# How To Make M&P Base -  Some Questions...



## RedBeanBear (Mar 12, 2011)

Hello! I'm curious about something & am hoping you good people of the SMF can help  ... 

I currently make melt & pour soaps with a base bought from a popular M&P provider. I produce large quantities of soap and really enjoy the good quality of our M&P base we use...unfortunately, as with many companies, my M&P provider is feeling the ill effects of the rise in oil prices, which means they're raising their prices of base, which means my soaps each went up by a few cents...  :shock: 

I know, I know, a few cents shouldn't be that big of a deal, right? But every cent does add up when you're running your own business! 

So, my question is, I have the ingredients of course of what my soap base is composed of. I am wondering if it would be worth my time and $$ (which, I have a lot of time, as all of my time is put towards my business) to start making my own m&p soap base  -  what is the procedure? Would that be considered hot process, cold process, or a different process all together? 

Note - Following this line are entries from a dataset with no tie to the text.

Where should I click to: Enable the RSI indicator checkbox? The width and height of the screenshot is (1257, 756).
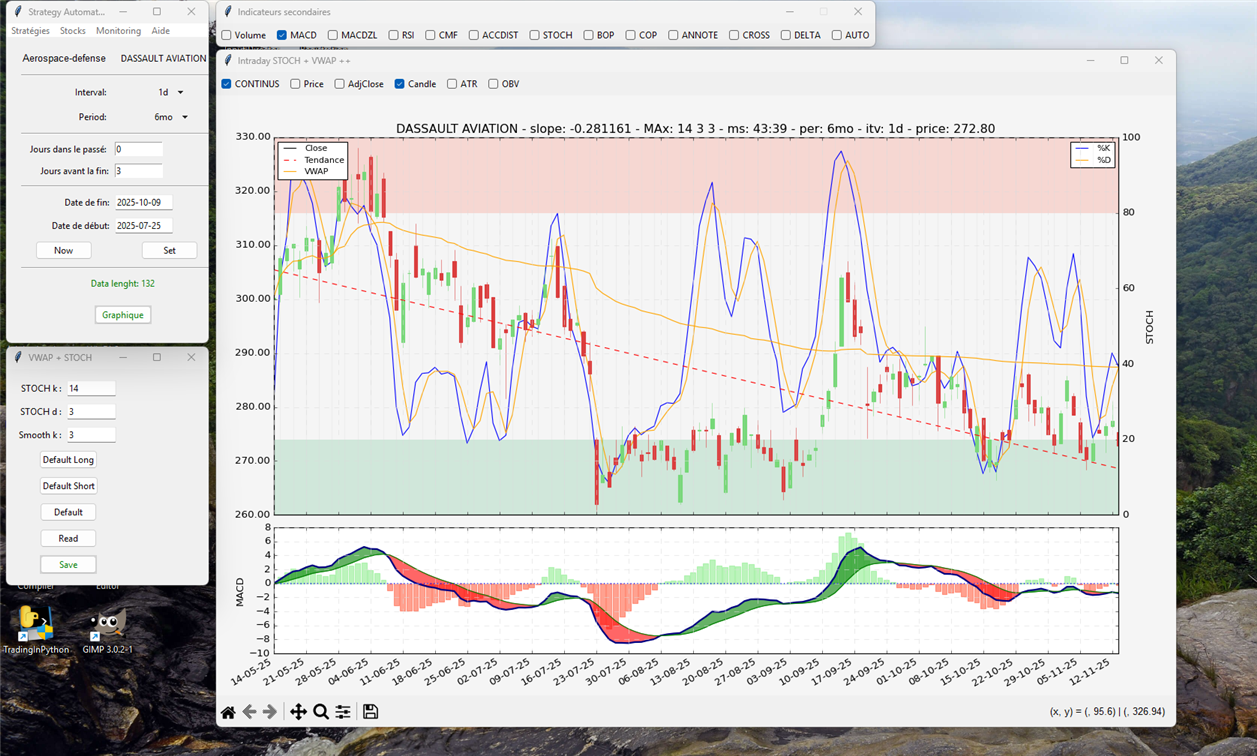pyautogui.click(x=394, y=35)
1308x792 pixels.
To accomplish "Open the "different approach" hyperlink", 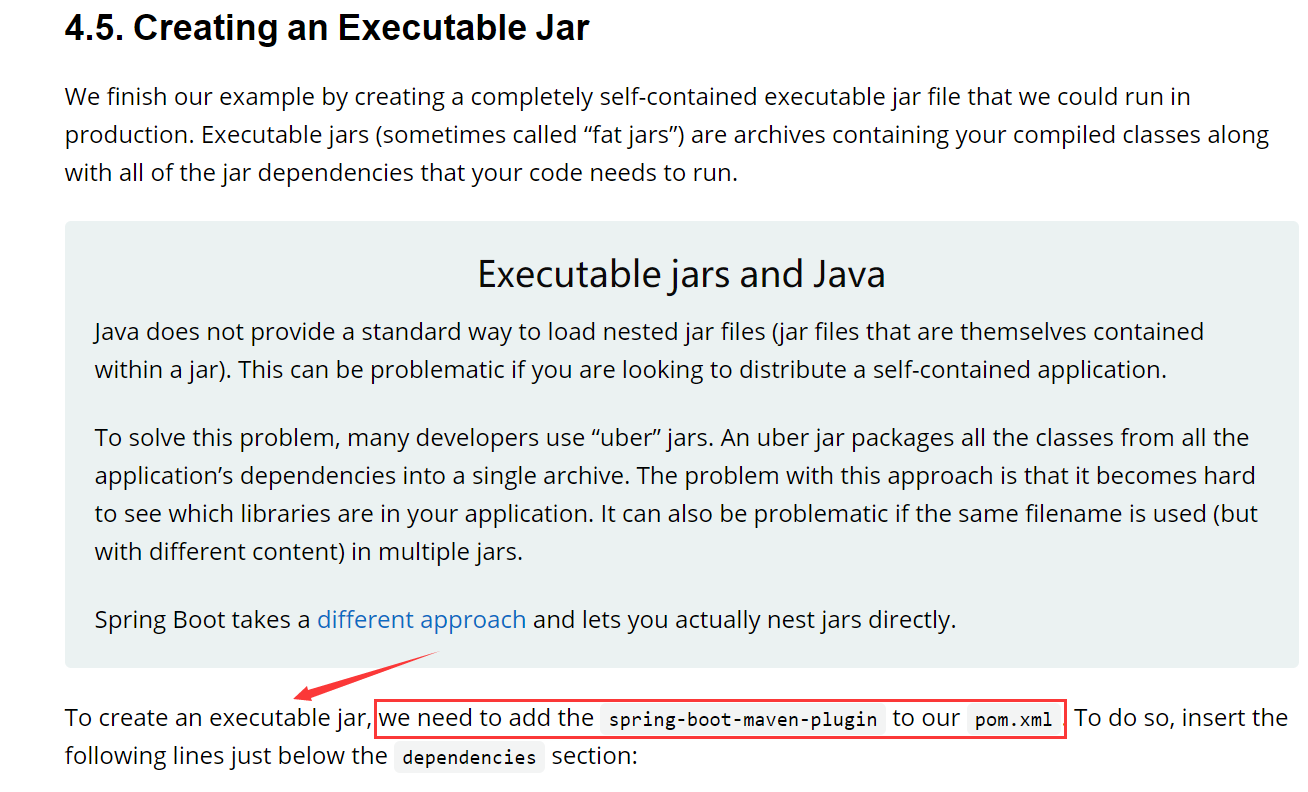I will click(x=421, y=620).
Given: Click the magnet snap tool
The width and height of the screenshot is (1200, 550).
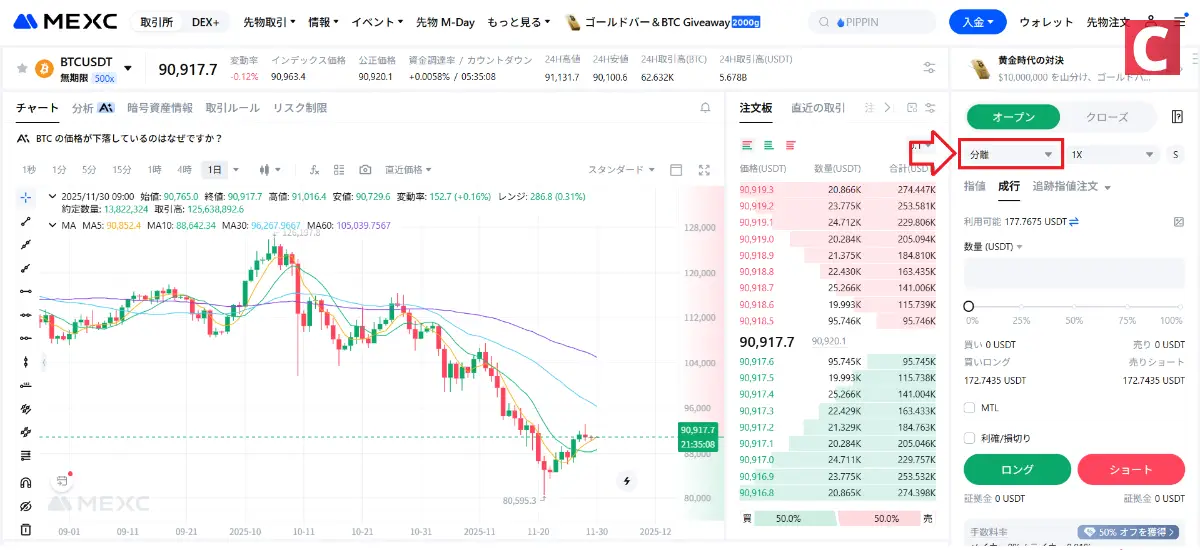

I have more questions, but this is a start for now...don't want to get too confusing on my first post! Thanks for reading & I welcome any comments...


----------



## soapbuddy (Mar 12, 2011)

Go take a look at Miller soap online. There are some instructions there to make your own glycerin base. I've tried it, but the base is amber in color and hard to add certain colorants to.


----------



## RedBeanBear (Mar 12, 2011)

Thank you, Irena. I would like to use the soap ingredients my M&P base includes... coconut, an organic palm, safflower, vegetable glycerin...it's a low sweat m&p base. We also have silicon molds we pour our soap in to - right now it takes about an hour for the soap to cure enough for us to "pop them out" and hang them to further cure. 

The site you suggested does not appear to have my answers, but thank you for replying!!


----------



## soapbuddy (Mar 12, 2011)

It's there. You just need to scroll down a bit. http://www.millersoap.com/glycerinsoap.html
Low sweat would be harder to copy since you need special equipment to remove some of the extra glycerin.

PS. Handmade transparent soap is not as easily remeltable as a regular MP base. It will get rubbery.


----------